A Unified Data Model event.
| JSON representation |
|---|
{ "metadata" : { object ( |
| Fields | |
|---|---|
metadata
|
Event metadata such as timestamp, source product, etc. |
additional
|
Any important vendor-specific event data that cannot be adequately represented within the formal sections of the UDM model. |
principal
|
Represents the acting entity that originates the activity described in the event. The principal must include at least one machine detail (hostname, MACs, IPs, port, product-specific identifiers like an EDR asset ID) or user detail (for example, username), and optionally include process details. It must NOT include any of the following fields: email, files, registry keys or values. |
src
|
Represents a source entity being acted upon by the participant along with the device or process context for the source object (the machine where the source object resides).

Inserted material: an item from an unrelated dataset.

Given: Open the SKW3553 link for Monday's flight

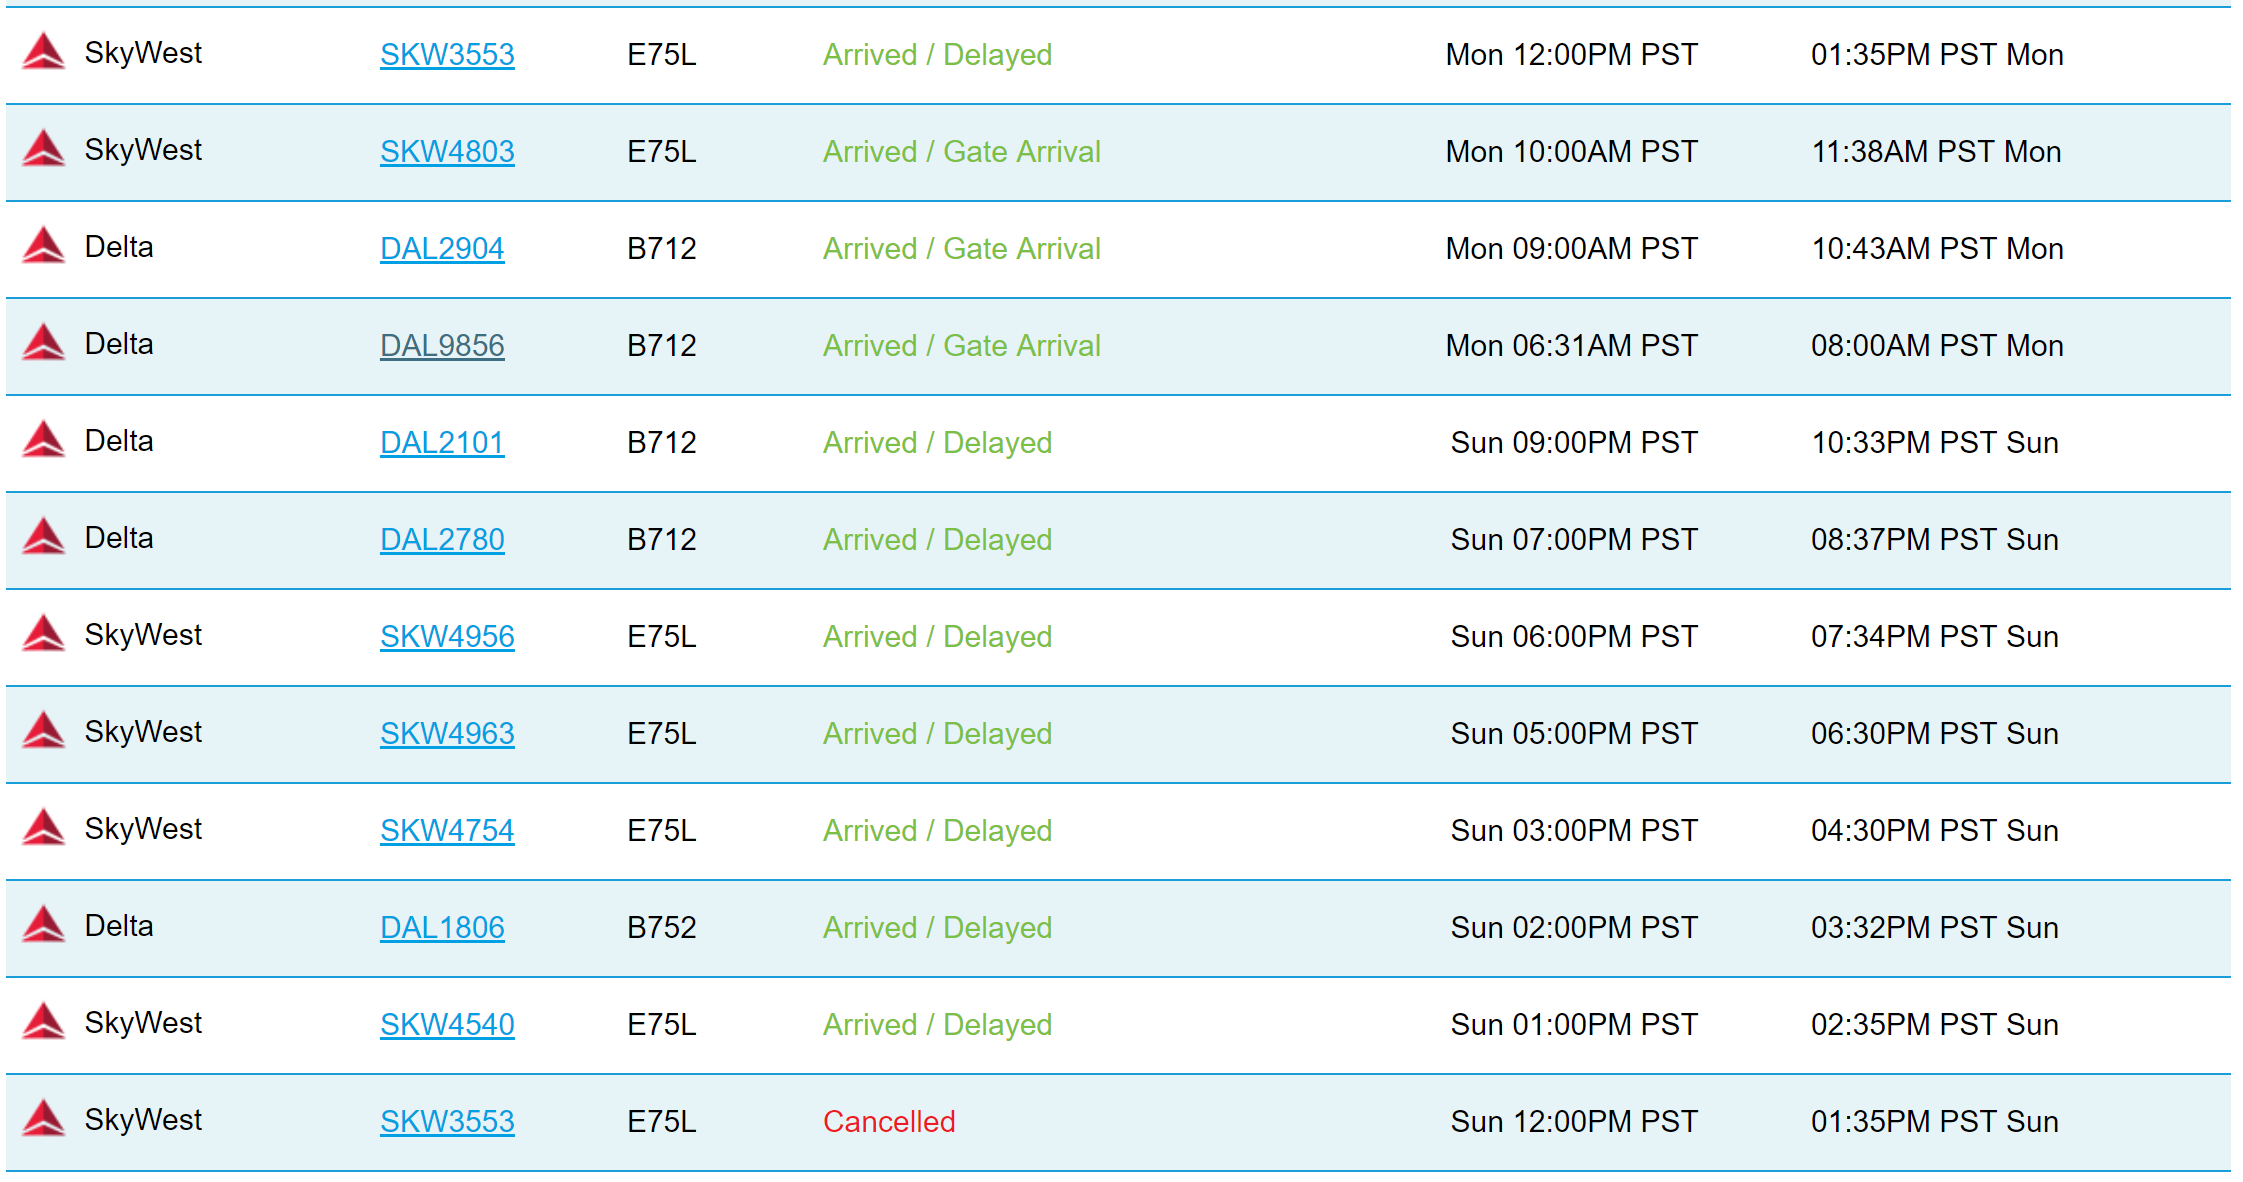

For example, if user U copies file A on machine X to file B on machine Y, both file A and machine X would be specified in the src portion of the UDM event. |
target
|
Represents a target entity being referenced by the event or an object on the target entity. For example, in a firewall connection from device A to device B, A is described as the principal and B is described as the target. For a process injection by process C into target process D, process C is described as the principal and process D is described as the target. |
intermediary[]
|
Represents details on one or more intermediate entities processing activity described in the event. This includes device details about a proxy server or SMTP relay server. If an active event (that has a principal and possibly target) passes through any intermediaries, they're added here. Intermediaries can impact the overall action, for example blocking or modifying an ongoing request. A rule of thumb here is that 'principal', 'target', and description of the initial action should be the same regardless of the intermediary or its action. A successful network connection from A->B should look the same in principal/target/intermediary as one blocked by firewall C: principal: A, target: B (intermediary: C). |
observer
|
Represents an observer entity (for example, a packet sniffer or network-based vulnerability scanner), which is not a direct intermediary, but which observes and reports on the event in question. |
about[]
|
Represents entities referenced by the event that are not otherwise described in principal, src, target, intermediary or observer. For example, it could be used to track email file attachments, domains/URLs/IPs embedded within an email body, and DLLs that are loaded during a PROCESS_LAUNCH event. |
securityResult[]
|
A list of security results. |
network
|
All network details go here, including sub-messages with details on each protocol (for example, DHCP, DNS, or HTTP). |
extensions
|
All other first-class, event-specific metadata goes in this message. Do not place protocol metadata in Extensions; put it in Network. |
extracted
|
Flattened fields extracted from the log. |